PS109 (use this)

Just last week, Artspace was notified by the New York City Department of Housing Preservation and Development that our El Barrio’s Artspace project (commonly known as PS109) has received a tax credit allocation that will generate approximately $24 Million in equity funding to the project. With this essential funding in place, we hope to complete our financial closing by year-end and begin construction this winter. While there will be many tangible benefits to emerge from this project, one of the most immediate will be the creation of nearly 500 jobs during our two-year construction phase.  In these hard times, we cannot say enough about what a great partner the City of New York (its departments and individual leaders) has been in moving El Barrio’s Artspace forward.

This moment highlights two essential elements of the Artspace model, as it has been successfully adapted for 30+ projects from coast-to-coast.  The first is leverage.  The total 10-year project budget for El Barrio’s Artspace (capital + community engagement + capacity building for key partners) is $53 million, an intimidating sum to be sure.  Nonetheless, key partners were wiling to step forward early on with seed investments that gave us the credibility necessary to ultimately secure the bulk of the funding through tax credits.

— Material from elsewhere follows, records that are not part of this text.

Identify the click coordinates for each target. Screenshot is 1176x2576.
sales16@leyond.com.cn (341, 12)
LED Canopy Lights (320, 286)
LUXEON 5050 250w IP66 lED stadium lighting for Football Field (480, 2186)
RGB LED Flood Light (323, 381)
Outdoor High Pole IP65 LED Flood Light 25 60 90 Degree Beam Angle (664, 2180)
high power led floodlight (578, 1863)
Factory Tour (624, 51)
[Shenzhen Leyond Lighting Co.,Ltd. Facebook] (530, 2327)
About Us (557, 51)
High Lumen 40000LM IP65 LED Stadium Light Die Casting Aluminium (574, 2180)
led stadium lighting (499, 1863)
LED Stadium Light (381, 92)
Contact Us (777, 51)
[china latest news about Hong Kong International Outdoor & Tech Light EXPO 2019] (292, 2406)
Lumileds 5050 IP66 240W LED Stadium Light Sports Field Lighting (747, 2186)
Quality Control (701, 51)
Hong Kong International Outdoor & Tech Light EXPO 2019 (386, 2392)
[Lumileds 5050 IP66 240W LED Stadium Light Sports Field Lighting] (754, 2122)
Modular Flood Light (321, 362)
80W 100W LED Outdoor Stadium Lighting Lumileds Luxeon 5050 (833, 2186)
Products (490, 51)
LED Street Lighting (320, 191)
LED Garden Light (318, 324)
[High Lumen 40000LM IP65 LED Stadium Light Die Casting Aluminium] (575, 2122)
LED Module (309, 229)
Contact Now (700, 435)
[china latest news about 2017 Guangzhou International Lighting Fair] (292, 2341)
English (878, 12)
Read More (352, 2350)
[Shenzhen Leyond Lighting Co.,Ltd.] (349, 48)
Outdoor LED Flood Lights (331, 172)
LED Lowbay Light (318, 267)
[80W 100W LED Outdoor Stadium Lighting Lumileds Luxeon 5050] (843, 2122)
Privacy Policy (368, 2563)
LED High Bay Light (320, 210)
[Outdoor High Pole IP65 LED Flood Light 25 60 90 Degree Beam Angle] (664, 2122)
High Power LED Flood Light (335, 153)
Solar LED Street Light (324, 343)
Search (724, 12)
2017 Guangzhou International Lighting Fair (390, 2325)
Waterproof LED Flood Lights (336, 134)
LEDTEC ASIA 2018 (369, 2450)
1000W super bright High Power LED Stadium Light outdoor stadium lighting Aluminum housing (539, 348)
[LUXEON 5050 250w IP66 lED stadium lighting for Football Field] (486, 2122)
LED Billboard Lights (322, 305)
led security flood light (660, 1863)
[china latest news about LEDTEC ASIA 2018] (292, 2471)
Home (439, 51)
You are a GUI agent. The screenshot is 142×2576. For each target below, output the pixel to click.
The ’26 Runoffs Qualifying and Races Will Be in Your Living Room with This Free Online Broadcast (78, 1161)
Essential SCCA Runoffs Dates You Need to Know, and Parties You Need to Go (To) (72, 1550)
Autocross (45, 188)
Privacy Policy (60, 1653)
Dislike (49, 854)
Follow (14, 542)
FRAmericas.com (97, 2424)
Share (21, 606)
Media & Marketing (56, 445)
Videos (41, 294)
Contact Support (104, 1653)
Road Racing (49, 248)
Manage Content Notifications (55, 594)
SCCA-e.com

On the private side, these partners included the Warhol Foundation, the Ford Foundation, ArtPlace, Bloomberg Family Philanthropies, JPMorgan Chase and others.  On the private side, these partners included Council Member Melissa Mark-Viverito, the Department of Cultural Affairs, U.S. Representative Charles Rangel, Manhattan Borough President Scott Stringer, and others. With large projects, it is always essential that someone – or some network of partners – is willing to take the leap of faith when a project is more vision than reality.

The other element of our model on displace is sustainability.  What we’ve learned over 30 years is that the capacity of a project to deliver on its mission over time is directly tied to how that project is originally financed.  Our projects need to be affordable to their users and we cannot depend on on-going, annual fundraising to make ends meet.  This means that we need to keep mortgages as low as possible and to structure the operating model so that even modest rents/leases can support building upkeep and reinvestment.

In almost every Artspace project, there is pressure to cut the budget and/or to start before it is fully funded – generally with some vague promise that the money will arrive later.  While it is always tempting, we’d much rather ensure long-term, multi-decade viability than open 6 – 12 months earlier. We get urgency, but we are in for the long-haul, and there are too many counter examples out there of fabulous projects that have struggled just a few years after opening.

While named above, one last shout out to ArtPlace, which provided the final philanthropic investment before our tax credit application was reviewed.  Without ArtPlace’s timely and significant support, our application would almost certainly have been denied.  As such, it is also fair to say that ArtPlace’s investment was essential to securing an additional $24 million investment in the arts.  Thank you!